- [About this task]: Below are some records; quote exactly the lines from the one that contains "Про нас (112, 27)" through the one that contains "Тара та упаковка (68, 61)", inclusive, and no others.

-------------------------

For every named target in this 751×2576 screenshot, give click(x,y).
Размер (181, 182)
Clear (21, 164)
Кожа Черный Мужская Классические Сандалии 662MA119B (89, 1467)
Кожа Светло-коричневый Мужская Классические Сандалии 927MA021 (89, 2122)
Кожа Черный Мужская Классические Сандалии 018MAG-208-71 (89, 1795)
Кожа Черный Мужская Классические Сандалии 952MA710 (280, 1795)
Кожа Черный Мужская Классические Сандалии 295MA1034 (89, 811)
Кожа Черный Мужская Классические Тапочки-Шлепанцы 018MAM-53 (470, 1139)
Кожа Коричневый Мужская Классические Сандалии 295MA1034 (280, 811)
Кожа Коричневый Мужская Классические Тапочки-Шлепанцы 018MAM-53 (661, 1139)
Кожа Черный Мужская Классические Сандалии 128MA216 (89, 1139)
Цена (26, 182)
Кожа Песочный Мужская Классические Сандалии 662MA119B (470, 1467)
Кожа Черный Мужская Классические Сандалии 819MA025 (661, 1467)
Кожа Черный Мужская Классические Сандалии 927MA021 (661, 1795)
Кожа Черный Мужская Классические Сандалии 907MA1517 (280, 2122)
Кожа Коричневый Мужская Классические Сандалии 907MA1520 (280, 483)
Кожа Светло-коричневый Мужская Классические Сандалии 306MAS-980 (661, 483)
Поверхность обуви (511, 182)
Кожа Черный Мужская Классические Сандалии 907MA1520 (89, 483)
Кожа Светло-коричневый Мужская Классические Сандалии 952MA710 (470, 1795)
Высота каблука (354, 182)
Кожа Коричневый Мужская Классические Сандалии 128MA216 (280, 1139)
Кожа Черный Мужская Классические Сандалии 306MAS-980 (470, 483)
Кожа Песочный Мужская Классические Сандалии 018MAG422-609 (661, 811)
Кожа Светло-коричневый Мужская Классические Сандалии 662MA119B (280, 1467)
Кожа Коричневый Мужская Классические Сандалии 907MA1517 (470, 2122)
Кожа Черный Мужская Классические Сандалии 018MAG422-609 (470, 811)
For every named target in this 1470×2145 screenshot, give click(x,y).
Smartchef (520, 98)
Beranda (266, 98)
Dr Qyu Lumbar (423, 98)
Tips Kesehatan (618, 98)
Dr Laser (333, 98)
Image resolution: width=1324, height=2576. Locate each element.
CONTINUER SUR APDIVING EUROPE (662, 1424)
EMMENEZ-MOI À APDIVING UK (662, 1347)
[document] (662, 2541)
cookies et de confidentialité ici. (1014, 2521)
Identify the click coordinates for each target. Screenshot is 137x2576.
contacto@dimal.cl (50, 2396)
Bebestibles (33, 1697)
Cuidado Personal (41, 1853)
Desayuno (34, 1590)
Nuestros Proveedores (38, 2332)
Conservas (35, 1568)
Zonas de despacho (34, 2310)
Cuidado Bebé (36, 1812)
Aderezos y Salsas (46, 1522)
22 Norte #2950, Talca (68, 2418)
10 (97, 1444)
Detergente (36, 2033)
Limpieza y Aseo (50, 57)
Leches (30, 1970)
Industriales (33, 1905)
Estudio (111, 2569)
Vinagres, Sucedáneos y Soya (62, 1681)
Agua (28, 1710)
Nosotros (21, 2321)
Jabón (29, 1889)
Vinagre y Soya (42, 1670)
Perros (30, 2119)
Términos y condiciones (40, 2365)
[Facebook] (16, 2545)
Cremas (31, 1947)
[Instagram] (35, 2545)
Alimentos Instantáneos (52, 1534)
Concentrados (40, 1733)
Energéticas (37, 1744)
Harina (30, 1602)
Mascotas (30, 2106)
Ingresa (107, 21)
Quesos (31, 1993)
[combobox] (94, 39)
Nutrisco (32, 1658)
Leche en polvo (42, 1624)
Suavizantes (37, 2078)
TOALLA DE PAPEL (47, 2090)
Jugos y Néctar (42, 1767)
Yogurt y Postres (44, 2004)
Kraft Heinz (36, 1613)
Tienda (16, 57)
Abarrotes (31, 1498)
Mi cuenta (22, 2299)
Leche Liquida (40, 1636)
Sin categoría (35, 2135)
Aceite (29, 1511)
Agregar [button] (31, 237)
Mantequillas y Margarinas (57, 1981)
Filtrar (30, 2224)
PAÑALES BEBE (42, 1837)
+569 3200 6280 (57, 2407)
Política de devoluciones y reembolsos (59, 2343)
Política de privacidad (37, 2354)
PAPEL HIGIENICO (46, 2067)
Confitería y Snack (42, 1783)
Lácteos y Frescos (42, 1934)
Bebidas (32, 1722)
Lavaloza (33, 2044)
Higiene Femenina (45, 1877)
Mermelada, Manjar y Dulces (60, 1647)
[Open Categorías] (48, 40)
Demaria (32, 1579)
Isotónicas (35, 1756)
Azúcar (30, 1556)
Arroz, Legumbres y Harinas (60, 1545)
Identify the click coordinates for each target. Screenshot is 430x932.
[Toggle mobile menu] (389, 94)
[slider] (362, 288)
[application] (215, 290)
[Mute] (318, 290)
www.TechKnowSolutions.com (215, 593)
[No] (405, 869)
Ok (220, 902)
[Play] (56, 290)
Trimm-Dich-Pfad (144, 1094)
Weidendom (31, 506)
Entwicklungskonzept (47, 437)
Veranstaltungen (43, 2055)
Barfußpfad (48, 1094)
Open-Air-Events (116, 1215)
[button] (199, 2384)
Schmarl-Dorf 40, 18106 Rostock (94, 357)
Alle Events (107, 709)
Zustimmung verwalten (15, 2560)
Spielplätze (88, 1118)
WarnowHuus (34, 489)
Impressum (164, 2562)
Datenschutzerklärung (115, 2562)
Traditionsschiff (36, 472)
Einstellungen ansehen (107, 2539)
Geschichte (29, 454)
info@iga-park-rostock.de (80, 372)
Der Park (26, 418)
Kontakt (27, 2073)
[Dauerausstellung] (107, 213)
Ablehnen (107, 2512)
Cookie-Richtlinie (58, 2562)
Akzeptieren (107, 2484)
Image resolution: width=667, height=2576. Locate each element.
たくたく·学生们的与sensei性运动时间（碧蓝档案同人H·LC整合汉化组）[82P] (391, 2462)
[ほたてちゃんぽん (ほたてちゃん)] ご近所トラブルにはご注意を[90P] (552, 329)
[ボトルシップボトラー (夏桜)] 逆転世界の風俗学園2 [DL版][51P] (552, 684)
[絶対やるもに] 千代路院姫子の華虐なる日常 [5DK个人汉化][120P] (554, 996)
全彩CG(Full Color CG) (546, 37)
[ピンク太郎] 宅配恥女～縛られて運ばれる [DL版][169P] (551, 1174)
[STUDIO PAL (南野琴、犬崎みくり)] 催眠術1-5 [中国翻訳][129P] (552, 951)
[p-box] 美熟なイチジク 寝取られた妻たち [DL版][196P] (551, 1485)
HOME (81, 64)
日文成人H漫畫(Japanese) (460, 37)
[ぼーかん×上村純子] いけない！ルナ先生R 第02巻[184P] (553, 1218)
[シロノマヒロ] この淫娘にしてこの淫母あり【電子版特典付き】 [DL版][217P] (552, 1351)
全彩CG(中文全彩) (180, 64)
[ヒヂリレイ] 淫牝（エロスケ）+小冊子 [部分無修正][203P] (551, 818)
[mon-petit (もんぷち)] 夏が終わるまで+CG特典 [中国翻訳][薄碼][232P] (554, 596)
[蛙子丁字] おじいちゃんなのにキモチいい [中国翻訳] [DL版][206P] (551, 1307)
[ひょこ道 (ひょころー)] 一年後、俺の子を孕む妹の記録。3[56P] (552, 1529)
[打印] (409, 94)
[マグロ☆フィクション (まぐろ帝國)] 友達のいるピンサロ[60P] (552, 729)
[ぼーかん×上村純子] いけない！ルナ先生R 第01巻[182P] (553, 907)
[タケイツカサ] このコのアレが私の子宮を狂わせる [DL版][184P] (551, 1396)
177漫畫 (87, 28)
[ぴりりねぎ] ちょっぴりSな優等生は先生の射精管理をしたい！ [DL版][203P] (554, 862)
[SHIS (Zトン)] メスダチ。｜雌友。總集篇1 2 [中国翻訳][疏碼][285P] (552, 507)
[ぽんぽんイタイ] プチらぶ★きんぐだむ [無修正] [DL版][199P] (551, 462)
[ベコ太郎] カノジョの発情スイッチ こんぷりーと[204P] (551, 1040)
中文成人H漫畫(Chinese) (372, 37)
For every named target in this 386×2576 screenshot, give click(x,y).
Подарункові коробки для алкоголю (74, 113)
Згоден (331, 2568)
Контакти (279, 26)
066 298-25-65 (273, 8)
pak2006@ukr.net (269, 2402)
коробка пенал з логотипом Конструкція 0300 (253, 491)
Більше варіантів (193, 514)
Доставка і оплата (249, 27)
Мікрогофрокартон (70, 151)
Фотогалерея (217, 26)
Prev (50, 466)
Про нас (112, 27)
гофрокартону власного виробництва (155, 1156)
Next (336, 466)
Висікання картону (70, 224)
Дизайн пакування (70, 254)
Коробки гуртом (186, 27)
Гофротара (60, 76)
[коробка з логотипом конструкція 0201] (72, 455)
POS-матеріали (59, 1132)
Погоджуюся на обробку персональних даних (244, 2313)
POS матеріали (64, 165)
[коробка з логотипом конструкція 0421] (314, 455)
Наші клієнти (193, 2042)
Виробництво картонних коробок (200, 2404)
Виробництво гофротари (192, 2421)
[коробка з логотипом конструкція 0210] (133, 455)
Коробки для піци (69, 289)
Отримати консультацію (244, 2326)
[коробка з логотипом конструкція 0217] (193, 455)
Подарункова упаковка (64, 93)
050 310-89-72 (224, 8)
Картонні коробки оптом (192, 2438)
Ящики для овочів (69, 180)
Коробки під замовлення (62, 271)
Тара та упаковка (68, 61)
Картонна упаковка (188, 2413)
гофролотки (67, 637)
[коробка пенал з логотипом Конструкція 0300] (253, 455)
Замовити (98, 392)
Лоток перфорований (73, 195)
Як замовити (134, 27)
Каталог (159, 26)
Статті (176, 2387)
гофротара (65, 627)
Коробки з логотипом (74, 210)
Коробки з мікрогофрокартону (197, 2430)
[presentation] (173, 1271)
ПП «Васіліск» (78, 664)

-------------------------

- [Task result]:
Про нас (112, 27)
гофрокартону власного виробництва (155, 1156)
Next (336, 466)
Висікання картону (70, 224)
Дизайн пакування (70, 254)
Коробки гуртом (186, 27)
Гофротара (60, 76)
[коробка з логотипом конструкція 0201] (72, 455)
POS-матеріали (59, 1132)
Погоджуюся на обробку персональних даних (244, 2313)
POS матеріали (64, 165)
[коробка з логотипом конструкція 0421] (314, 455)
Наші клієнти (193, 2042)
Виробництво картонних коробок (200, 2404)
Виробництво гофротари (192, 2421)
[коробка з логотипом конструкція 0210] (133, 455)
Коробки для піци (69, 289)
Отримати консультацію (244, 2326)
[коробка з логотипом конструкція 0217] (193, 455)
Подарункова упаковка (64, 93)
050 310-89-72 (224, 8)
Картонні коробки оптом (192, 2438)
Ящики для овочів (69, 180)
Коробки під замовлення (62, 271)
Тара та упаковка (68, 61)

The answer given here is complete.